Tam da söylediği gibi kalbim delicesine atıyor ve göğsüm durmaksızın inip kalkıyordu. Onun yanında rahat değildim. Bana zarar vermeyeceğini biliyordum, bunu hissettiriyordu ama onda beni rahatsız eden bir şeyler vardı. Karanlık dünyaya ait olmasından başka, çözemediğim, adlandıramadığım bir durumdu. Belki de ondan korktuğum için bu şekilde hissediyor olabilirdim. Evet, ondan korkuyordum. Bu korkumun kaynağı onun yeraltına ait olduğunu bilmemdendi.

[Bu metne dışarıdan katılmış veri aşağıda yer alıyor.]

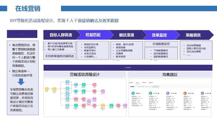Click the orange-red user avatar icon
The height and width of the screenshot is (122, 217).
click(185, 93)
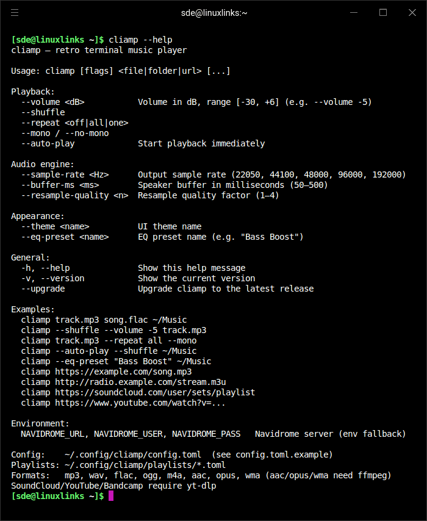The height and width of the screenshot is (521, 427).
Task: Click the --auto-play flag in Playback section
Action: point(48,143)
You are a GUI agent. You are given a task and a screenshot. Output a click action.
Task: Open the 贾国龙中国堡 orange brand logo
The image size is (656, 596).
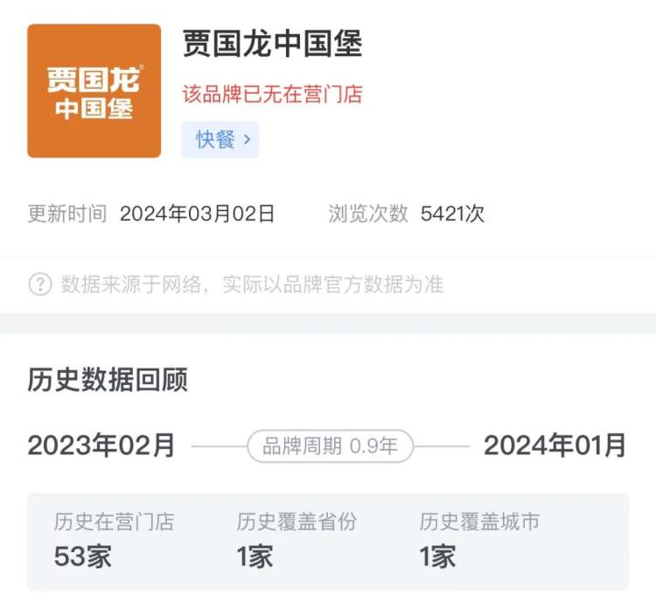94,91
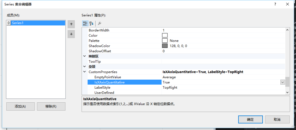
Task: Click the 确定 button
Action: (250, 119)
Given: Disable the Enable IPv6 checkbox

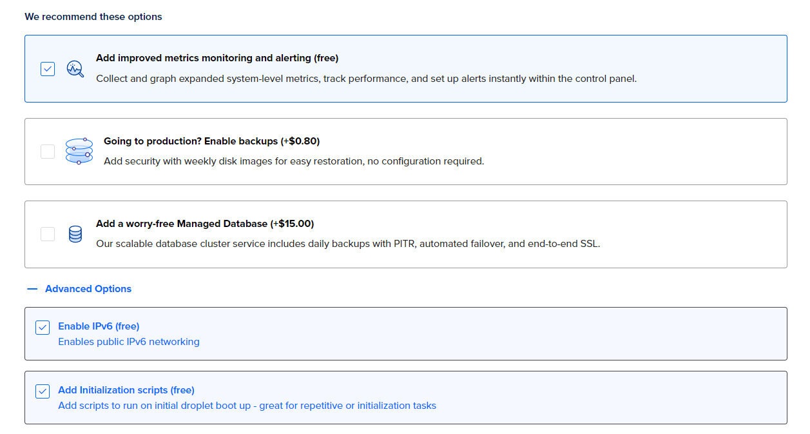Looking at the screenshot, I should coord(43,328).
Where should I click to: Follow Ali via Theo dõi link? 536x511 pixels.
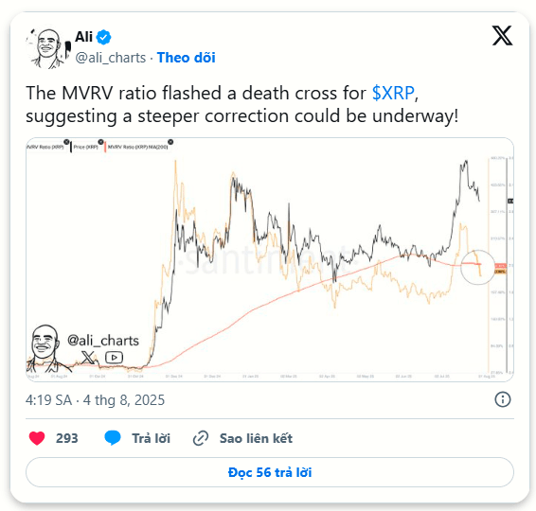pyautogui.click(x=186, y=58)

“Beni rahat bırak,” dedim sertçe. “Etrafımda dolanman dikkatleri üzerime çekmekten başka bir işe yaramayacak. Yaşamamı çok mu istiyorsun, o zaman benden uzak duracaksın.”
“Şuna açıklık getirelim,” diye söze girdiğinde yüzündeki ifade en az kullandığım ses tonu kadar sertti. “Sen nasıl yaşıyorsan öyle yaşamaya devam edeceksin, ben de geri kalanıyla ilgileneceğim. Başka seçenek yok. Sana başka seçenek sunmuyorum.”
“Sen ne-"
“Ayrıca,” dedi üstüne basa basa ve lafımı ağzıma tıkayarak. “Hedef tahtasında olduğun doğru, ancak arkanda ben varım. Değil Tolga, Hasan ve Yiğit, sülalesi gelse sana dokunamaz.”

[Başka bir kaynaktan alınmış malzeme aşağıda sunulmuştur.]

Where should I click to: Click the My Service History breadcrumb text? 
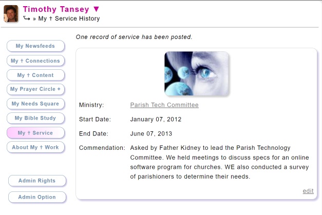pyautogui.click(x=69, y=18)
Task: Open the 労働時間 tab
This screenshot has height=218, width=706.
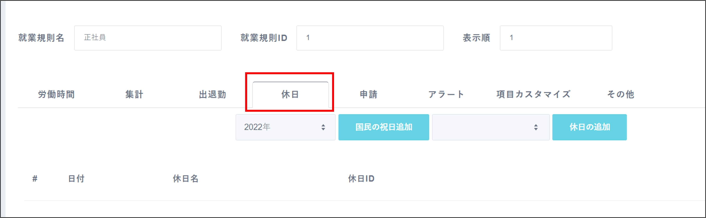Action: click(56, 95)
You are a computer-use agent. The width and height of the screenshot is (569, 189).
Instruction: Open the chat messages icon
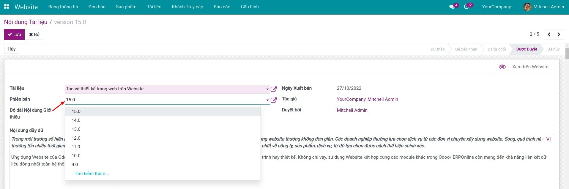[x=452, y=7]
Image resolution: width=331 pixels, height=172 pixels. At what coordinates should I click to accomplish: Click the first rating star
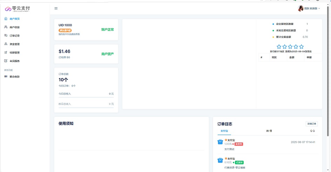[279, 46]
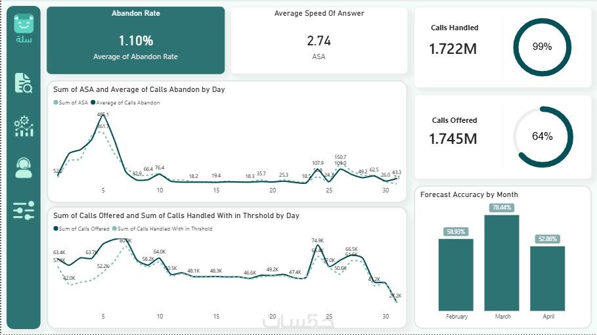Select the Average Speed Of Answer card
The image size is (597, 335).
(x=319, y=40)
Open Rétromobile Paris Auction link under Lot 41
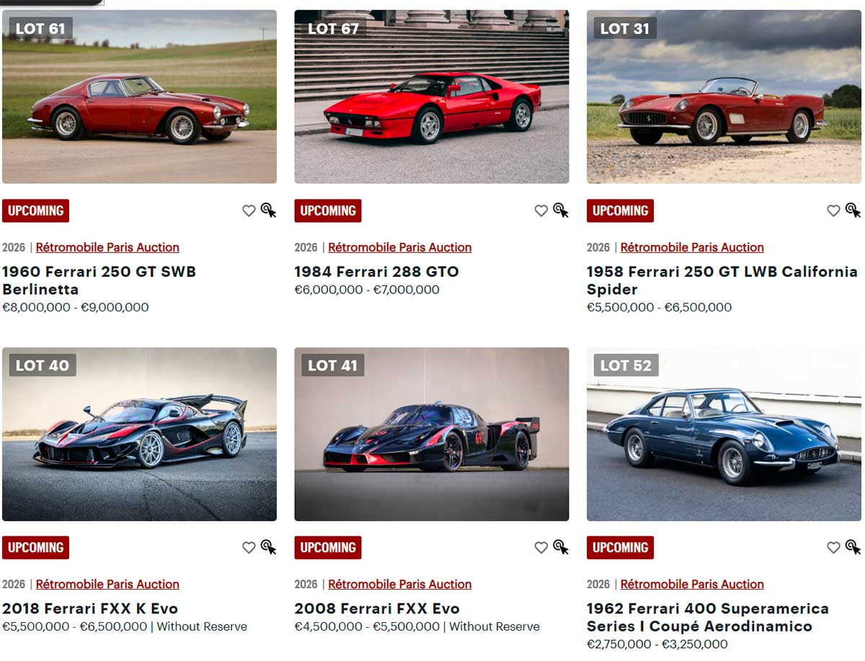The height and width of the screenshot is (661, 865). click(x=400, y=584)
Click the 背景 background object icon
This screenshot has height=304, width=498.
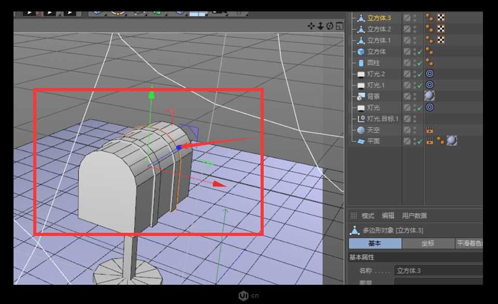tap(361, 97)
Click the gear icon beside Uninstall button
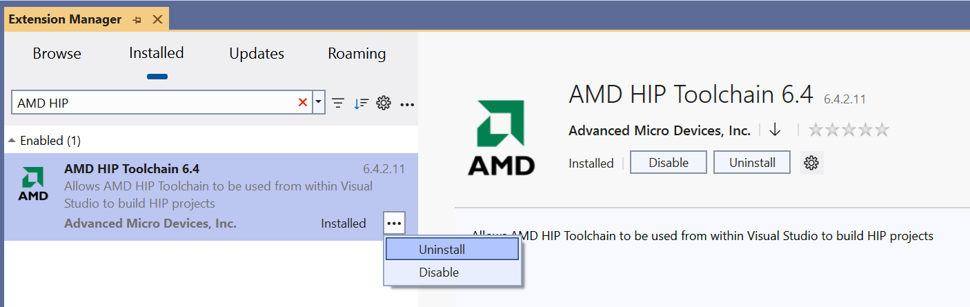Viewport: 970px width, 307px height. pos(811,163)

Beni düşündüğü için ya da bana acıdığı için bunu yapmıyordu, tüm gayesi Tolga'yı daha da çıldırtmaktı. Sonuçta adam benim ölmemi istiyordu ve Cesur da beni yaşatacağını açıkça beyan ediyordu. Devamının ikisi arasında çekişme hâlinde ilerleyeceğini tahmin edebiliyordum ama ortada dönen isim bana ait olduğu için rahatsızdım. İki tarafın da ağzında ben olacaktım ve bunun düşüncesi bile tiksindiriciydi.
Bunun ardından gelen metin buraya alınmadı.